PS. On a different scale, I am moving to Tumbes to get more involved with our mangrove project. Work here in Lima has picked up as of late and it has been a valuable experience, writing expansive funding proposals or concise Letters of Inquiry, maneuvering between Spanish and English words and concepts. It's a good feeling to go home every day knowing you accomplished something. Of course, I am excited to be spending more time in the mangroves and less in the office.

PPS. Obama becomes President today?! I'm guessing yes and so is everyone else.

4 comments:

Victoria said...

Yay: I always happen to check your blog on the days you update (although I stumble by on days without updates, too).

Great post! Amazing pictures (was the water actually aquamarine? Wow.), poetic prose -- thanks for the mini-travelogue. I should pitch you as a travel writer to the Globe.

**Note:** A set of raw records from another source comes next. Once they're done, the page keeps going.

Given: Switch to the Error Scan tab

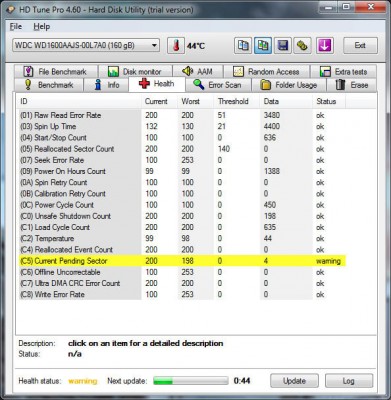Looking at the screenshot, I should 218,85.
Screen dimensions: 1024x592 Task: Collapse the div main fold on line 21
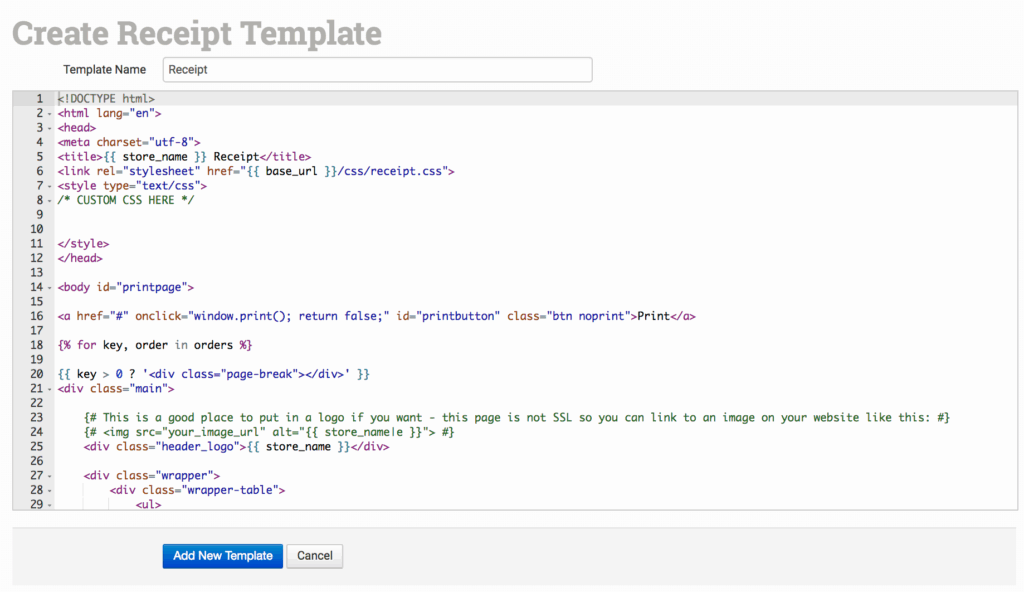coord(50,389)
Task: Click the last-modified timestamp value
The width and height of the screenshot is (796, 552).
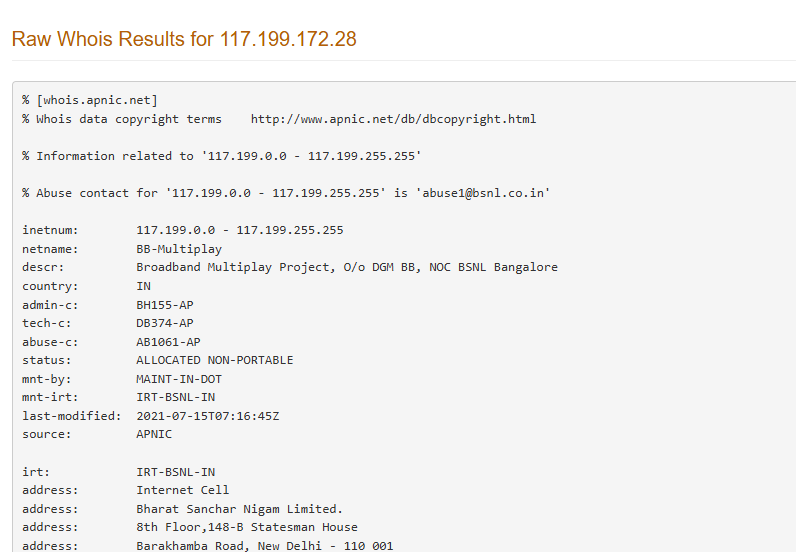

Noa's purring. Do all babies purr? Is this a morphemic ability we lose when we begin to talk? In any case, she purrs hello and Thom says hi as well. (He's in Chicago, as you know, and I'm trying to convince him to come up with a post like this about the Obama mania.)

Wendelien said...

heeey liang!!!
as i already said, i like your way of writing :) nice post again!
and yessss, so happy that obama won!
so, tumbes it is? leaving your nice new family in lima?? ;) or you come back to lima every once in a while?
and how is your spanish?
bye bye and go visit the jungle because mother earth won't disappoint you, it will be amazing!!!! :D
chao! wendelien

marco.cheung said...

Okay, shit. I have to go to the Andes. Now.

A whole other world there in terms of nature and wildlife.. I was out in the nearby countryside with my father to talk to locals about a plan to grow rice there which we hope would help them prosper, and I found myself horribly unprepared for the forests here when going through the village's territory looking for suitable areas. Tell you more later.

Nice pictures. Wonderful scenery. Good stuff.

Unknown said...

DOOOOOOOOOD.
i should just drop out of school now and visit you in peru. so beautiful everything!!!!!!
it seems like you're enjoying your time there. I'm SO jealous. have lots of fun. be very safe and remember lots of stories so you can share them with me and I'll die of jealousy.